Model selection from a specified pool and forecasts combination are called using respectively:
es(M3$N2457$x, model=c("ANN","AAN","AAdN","ANA","AAA","AAdA"), h=18, holdout=TRUE, silent="graph")
## Estimation progress: 17%33%50%67%83%100%... Done!
## Time elapsed: 0.75 seconds
## Model estimated: ETS(ANN)
## Persistence vector g:
## alpha
## 0.158
## Initial values were optimised.
## 3 parameters were estimated in the process
## Residuals standard deviation: 1439.368
## Cost function type: MSE; Cost function value: 2007705
##
## Information criteria:
## AIC AICc BIC
## 1688.987 1689.245 1696.711
## Forecast errors:
## MPE: 25.3%; Bias: 86%; MAPE: 39.4%; SMAPE: 48.6%
## MASE: 2.909; sMAE: 118.7%; RelMAE: 1.243; sMSE: 238.1%
es(M3$N2457$x, model="CCN", h=18, holdout=TRUE, silent="graph")
## Estimation progress: 10%20%30%40%50%60%70%80%90%100%... Done!
## Time elapsed: 1.29 seconds
## Model estimated: ETS(CCN)
## Initial values were optimised.
## Residuals standard deviation: 1406.273
## Cost function type: MSE
##
## Information criteria:
## Combined AICc
## 1647.524
## Forecast errors:
## MPE: 27.2%; Bias: 88.1%; MAPE: 40.3%; SMAPE: 50.3%
## MASE: 2.982; sMAE: 121.7%; RelMAE: 1.274; sMSE: 247.3%
Now let’s introduce some artificial exogenous variables:
x <- cbind(rnorm(length(M3$N2457$x),50,3),rnorm(length(M3$N2457$x),100,7))
and fit a model with exogenous without update first:
es(M3$N2457$x, model="ZZZ", h=18, holdout=TRUE, xreg=x)
## Forming the pool of models based on... ANN, ANA, AAN, Estimation progress: 100%... Done!

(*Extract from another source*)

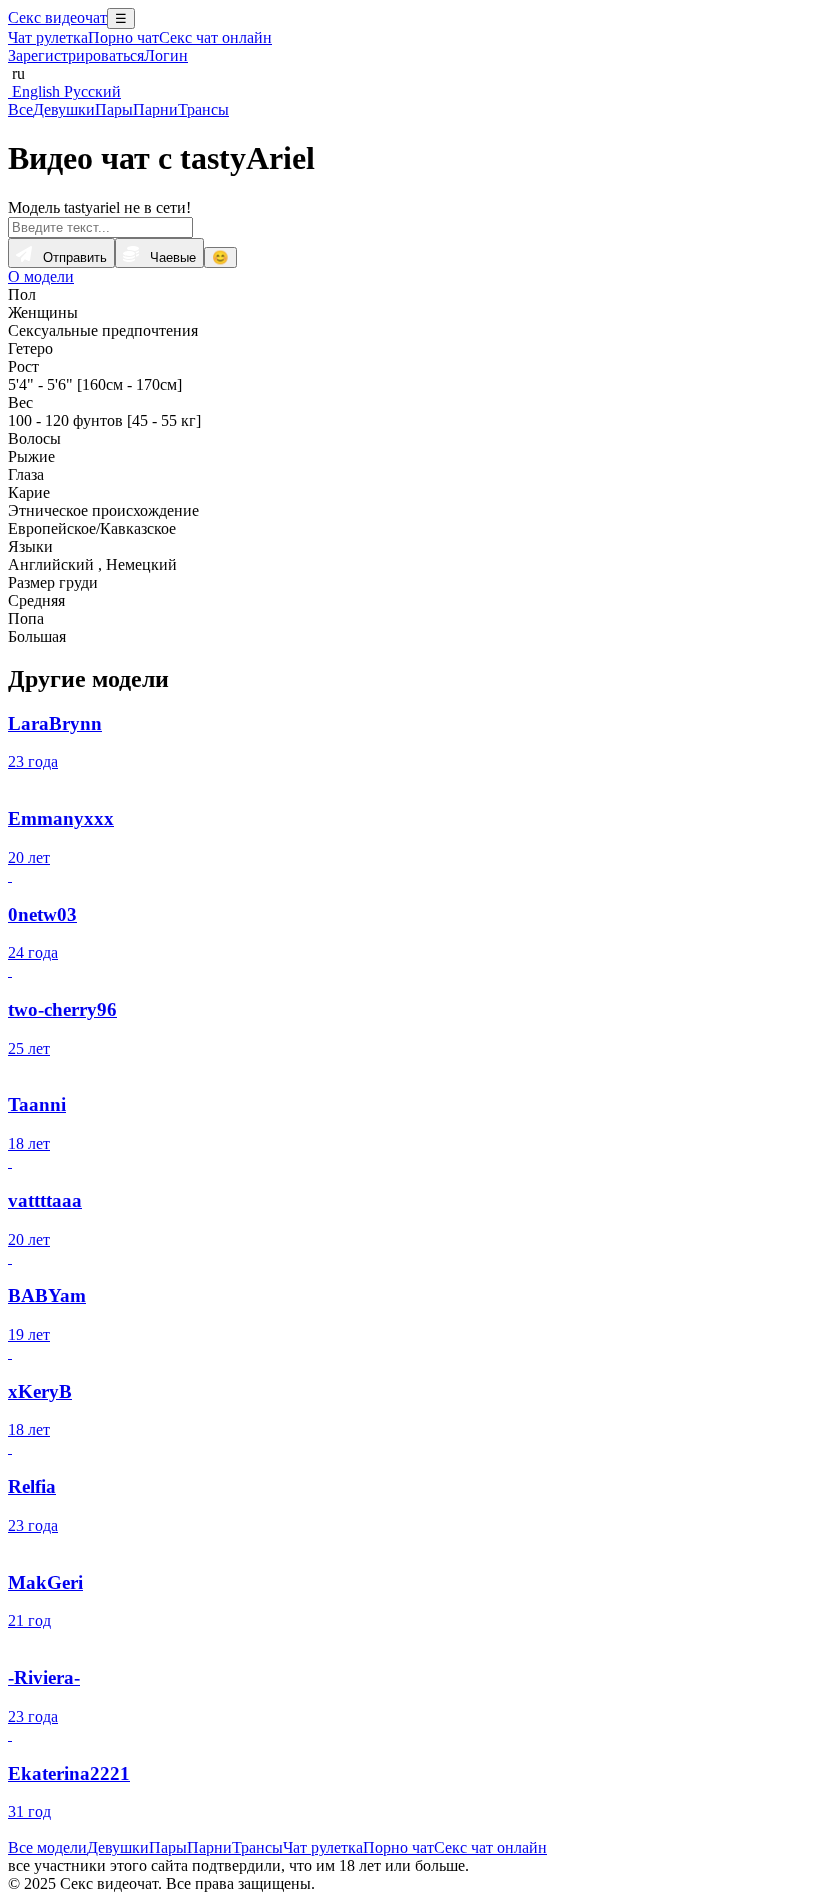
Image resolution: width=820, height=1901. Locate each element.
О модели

## Time elapsed: 0.53 seconds
## Model estimated: ETSX(MNN)
## Persistence vector g:
## alpha
## 0.119
## Initial values were optimised.
## 5 parameters were estimated in the process
## Residuals standard deviation: 0.464
## Xreg coefficients were estimated in a normal style
## Cost function type: MSE; Cost function value: 1285044
##
## Information criteria:
## AIC AICc BIC
## 1649.706 1650.365 1662.579
## Forecast errors:
## MPE: 32.5%; Bias: 90%; MAPE: 43.1%; SMAPE: 55.7%
## MASE: 3.205; sMAE: 130.8%; RelMAE: 1.369; sMSE: 273.3%
and then with the update:
es(M3$N2457$x, model="ZZZ", h=18, holdout=TRUE, xreg=x, updateX=TRUE)
## Forming the pool of models based on... ANN, ANA, AAN, Estimation progress: 40%50%60%70%80%90%100%... Done!
## Time elapsed: 2.11 seconds
## Model estimated: ETSX(MAN)
## Persistence vector g:
## alpha beta
## 0 0
## Initial values were optimised.
## 13 parameters were estimated in the process
## Residuals standard deviation: NaN
## Xreg coefficients were estimated in a crazy style
## Cost function type: MSE; Cost function value: 1168910
##
## Information criteria:
## AIC AICc BIC
## 1656.518 1660.903 1689.989
## Forecast errors:
## MPE: 40.3%; Bias: 92.5%; MAPE: 47.2%; SMAPE: 64.1%
## MASE: 3.534; sMAE: 144.2%; RelMAE: 1.51; sMSE: 318.3%
Be careful, however, when non additive ETS models are used with exogenous variables. The results may be highly unsatisfactory and unstable.